The author goes on to say he will not defend the modern skean dhu. Then he gives some of the common excuses highlanders will make for the modern Skean Dhu. He then get to the important part.

"I have never killed a man with my Skean dhu, but my grandfather did in world war one and his father, gradfather and all previous forebears killed men with their skean dhus..... My grandfather passed on the essential knife lore along with my first skean dhu when I was twelve."

He goes on to describe a "proper" Skean dhu. Basically make sure the hilt is bulky enough to fill your hand. Make sure it is of good steel. And curiously to blunt the factory edge a bit because "A sharp edge is inclined to stick in the wound and the hilt on a skean dhu is to short to extract it easily...". Then he get on to how to use it.

"On using the skean dhu for what it was designed, you stab- you never slash. You use no finesse. You attack feriously and stab repeatedly till the foe lies dead on the ground. With this weapon, the back handed downstoke into the shoulders and neck, sttacking the subclavian arteries, carotid and jugular is most effective. After that, the back handed sidestroke in to the ribs can wreak havoc on the foe's heart and lungs. The forehand upstroke in to the belly is used as a last resort because the skean dhu is neither a slicing nor a ripping weapon but purely a stabbing one. The bearhug and simultaneous stab in the kidneys can be effective if your anatomy. These are quick kills.
    However, many kills have been made by indiscrimante stabbing because the lance head shape and short, immensly strong blade of the  skean dhu will force apart ribs with the greatest of ease, provided the stab is delived with sufficent force."


Whoa long post. I will finish it off in a second post a little later with How to carry it, how to attack with it. Then I will draw the parallel with tactical folders.


Man my hands hurt
Tony


----------



## arnisador (Aug 19, 2002)

Can you post a link to a picture of one?


----------



## tmanifold (Aug 19, 2002)

Ok I am back sooner than I thought.

After describing the techniques the author describes some caveats. One such is to never stab the spine because the spine will bend back on to the blade and nothing will make it bend forward. He then continues with how to carry the skean dhu.

"For concealment, carry the weapon in the middle of the back or under the armpit. The stocking top is thought to be the correct place to carry it, but old time highlanders never wore stockings.
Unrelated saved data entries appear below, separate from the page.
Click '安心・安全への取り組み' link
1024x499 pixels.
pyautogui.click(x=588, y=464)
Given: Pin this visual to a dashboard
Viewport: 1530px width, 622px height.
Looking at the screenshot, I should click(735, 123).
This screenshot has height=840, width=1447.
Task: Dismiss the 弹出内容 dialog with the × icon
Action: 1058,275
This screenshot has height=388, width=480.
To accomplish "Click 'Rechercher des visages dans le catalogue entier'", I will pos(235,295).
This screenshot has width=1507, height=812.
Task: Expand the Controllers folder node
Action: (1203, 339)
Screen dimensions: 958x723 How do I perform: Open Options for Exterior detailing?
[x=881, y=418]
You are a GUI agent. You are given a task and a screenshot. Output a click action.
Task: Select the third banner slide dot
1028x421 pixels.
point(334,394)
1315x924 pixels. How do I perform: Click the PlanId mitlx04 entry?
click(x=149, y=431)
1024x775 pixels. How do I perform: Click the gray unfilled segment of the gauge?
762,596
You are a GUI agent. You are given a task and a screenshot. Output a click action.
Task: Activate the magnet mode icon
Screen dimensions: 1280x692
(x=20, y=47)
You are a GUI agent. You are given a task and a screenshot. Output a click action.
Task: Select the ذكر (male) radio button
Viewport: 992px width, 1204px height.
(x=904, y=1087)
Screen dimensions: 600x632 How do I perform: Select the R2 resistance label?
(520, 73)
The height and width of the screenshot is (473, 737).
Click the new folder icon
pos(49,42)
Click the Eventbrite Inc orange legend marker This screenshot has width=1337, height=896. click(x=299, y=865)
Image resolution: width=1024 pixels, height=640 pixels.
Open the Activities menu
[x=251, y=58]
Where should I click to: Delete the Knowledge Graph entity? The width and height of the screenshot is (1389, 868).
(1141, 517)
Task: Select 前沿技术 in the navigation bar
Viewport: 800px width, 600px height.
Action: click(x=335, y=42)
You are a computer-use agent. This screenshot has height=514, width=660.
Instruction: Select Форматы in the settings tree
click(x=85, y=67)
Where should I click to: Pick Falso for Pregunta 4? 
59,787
If you want to be sneaky, carry a dress skean dhu in your stocking and a real skean dhu concealed for a left hand draw. It's easy to use left handed."

He then goes on to explain the attack strategy. 
"Most important, when you use a weapon like this you must  attack like an old time Highlander. You must charge at the foe, determined to kill or die in the attempt, screaming blue murder, your adrenaline pounding in your ears together with some hostly bagpipe music; with visions of swirling tartan, proud banners, fierce warrior and blood knee deep in the heather.
    This is not a defensive weapon. It is a brutal, killing instrument, plain and simple, and wickedly effective."

Now the question is "How does this related to tacticla folders?" Well I look at the one sitting on my desk and I see many similarities. It has a short blade, it is easily concealed and it is too small to be a slashing weapon. The blade is only single edges (well the first third is double edged) and the handle is a little small but overall it is very similar in size and shape.

Essentially most tactical folders have blades smaller than 5 inches to keep them in the pocket knife category. And any time you pull a knife you better be prepared to kill. If you aren't it is time to re-examine why you pulled the knife. This style is perfect for the person whos only interest in knife fighting is for self preservation. It is easy to learn, brutally effective and does not require a large knife that can get you in trouble with the law. So carry your tactical folder and in a time of need attack in true Celtic style, screaming your war cry while Bagpipes fill your ears.

Enjoy, hope you found it intresting.
Tony


----------



## tmanifold (Aug 19, 2002)

Cold steel has some skean dhu looking knives in there catalog they call it a mini colloden

Also jim Hrisoulas makes thembut they are more of the dress skean dhu as well. I would probably consider using the steel from either maker but would redo the hilt if possible to make it bigger.
http://www.atar.com/F-catalog-frames.htm


Tony


----------



## Cruentus (Aug 19, 2002)

Interesting for a Celtic guy like myself!!


----------